Discipline in the Wild and the Markets: Lessons from Arun Patel

Success in both wildlife photography and wealth management is rarely a product of luck; instead, it is driven by rigorous preparation and unwavering patience. Arun Patel, founder and partner at Arunasset Investment Services, draws unique parallels between tracking a tiger in dense forests and identifying multibagger stocks in a volatile market.

The Intersection of Conservation and Capital

For Arun Patel, the connection between the wild and the financial markets is deeply personal. Having spent over three decades in wildlife photography and conservation, his experience extends beyond mere hobbyism. Patel has been involved with the Wildlife Conservation Society (WCS), bringing advanced scientific tiger conservation techniques to Indian national parks like Nagarhole, Bandipur, and Ranthambore.

Through methods such as "line transects"—using GPS systems and manual surveys to estimate prey density—Patel learned the importance of methodology. He argues that just as one cannot wait indefinitely for a tiger to appear, an investor cannot wait for a multibagger to "walk into their parlour." Both require active tracking, skill development, and a structured approach to finding opportunities.

Patience, Perseverance, and the "Seven-Day Rule"

A defining moment in Patel's photography journey occurred during a seven-day expedition in the Tadoba Tiger Reserve. The mission was to photograph a tigress with three new cubs, yet the first six days yielded nothing. It was only on the seventh day that the rare shots were captured.
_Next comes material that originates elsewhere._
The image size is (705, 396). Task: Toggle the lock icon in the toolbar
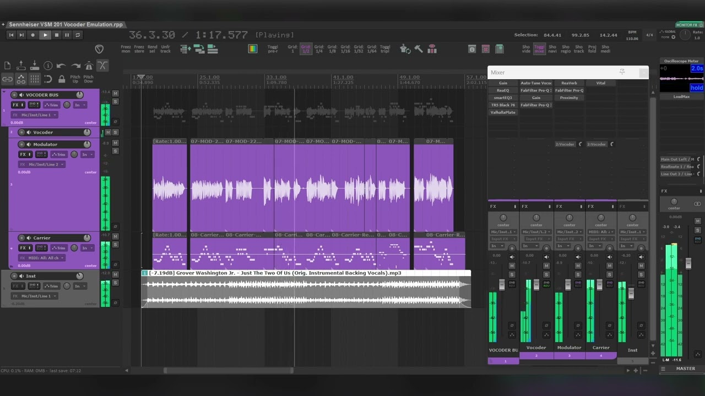(x=62, y=79)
This experience serves as a metaphor for the investment lifecycle. Patel notes that "it is always darkest before the dawn," suggesting that the most difficult periods often precede significant success. In the markets, this translates to the discipline required to avoid overtrading. Just as a photographer spends hours without a single worthy frame, an investor must possess the endurance to stay the course during periods of market stagnation or lack of clear signals.

Learning from Failure to Build Resilience

One of the most critical insights Patel offers for High Net-Worth Individuals (HNIs) and business owners concerns the perception of failure. While many successful professionals fear setbacks, Patel views failure as a prerequisite for an elite mindset.
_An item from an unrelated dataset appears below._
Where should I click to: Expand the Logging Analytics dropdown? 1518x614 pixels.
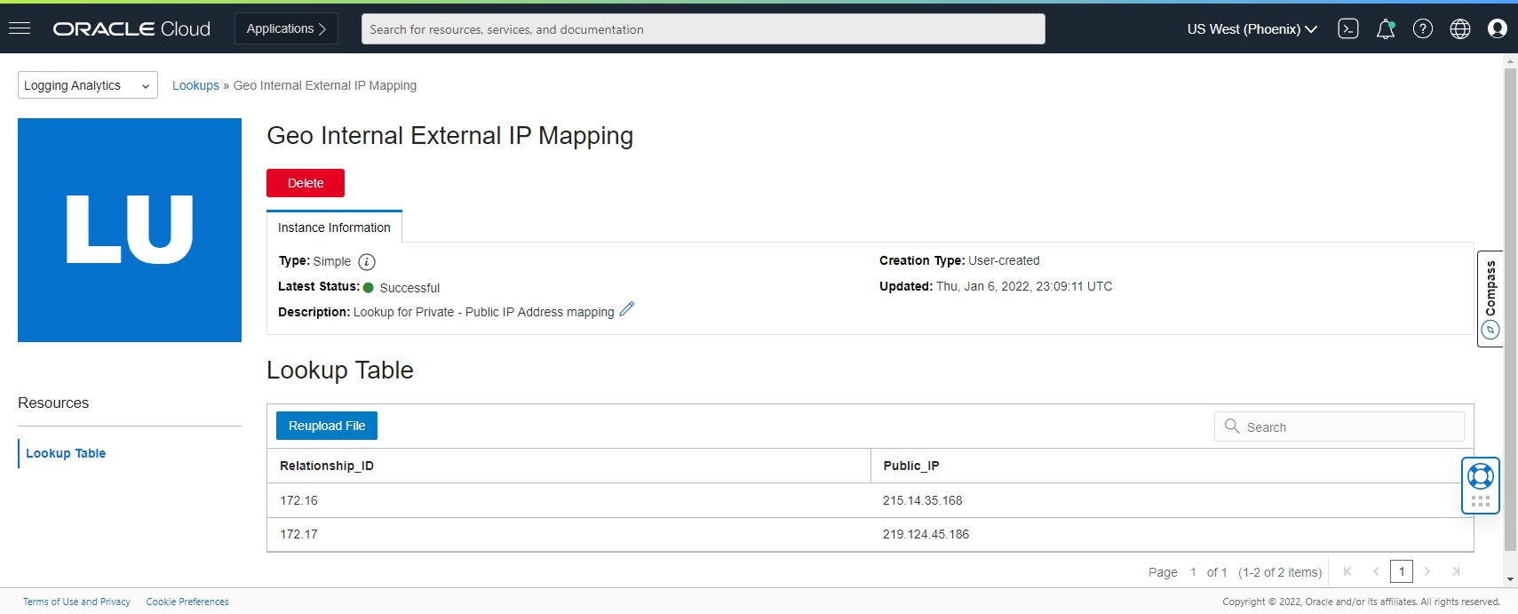87,85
He observes that every successful portfolio contains ideas that did not work. The distinction between a successful investor and an unsuccessful one lies in the ability to embrace, survive, and learn from these missteps. By maintaining humility and the ability to re-invest lessons learned from errors, investors can build much more resilient wealth strategies.
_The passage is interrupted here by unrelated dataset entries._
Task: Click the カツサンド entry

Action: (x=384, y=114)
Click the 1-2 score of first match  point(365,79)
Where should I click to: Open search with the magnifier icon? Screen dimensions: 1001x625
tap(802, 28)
The Need for Speed and Anticipation

While patience is paramount, Patel emphasizes that timing is equally vital. In the wild, wildlife does not wait for a photographer to find the perfect settings; one must anticipate the movement and match the speed of the action. Similarly, in the financial markets, once the groundwork of analysis is complete, the ability to act decisively when an opportunity arises is what separates winners from the crowd.

Key Takeaways

  • Methodology over Luck: Success in both investing and conservation is rooted in disciplined tracking, analytical skills, and following a proven process rather than waiting for chance encounters.
  • Resilience through Failure: Embracing mistakes is essential; a resilient investment mindset is built by learning from failed ideas and incorporating those lessons into future strategies.
  • The Patience-Speed Balance: While immense patience is required to wait for the right opportunity, investors must be prepared to act with speed and anticipation once the setup is right.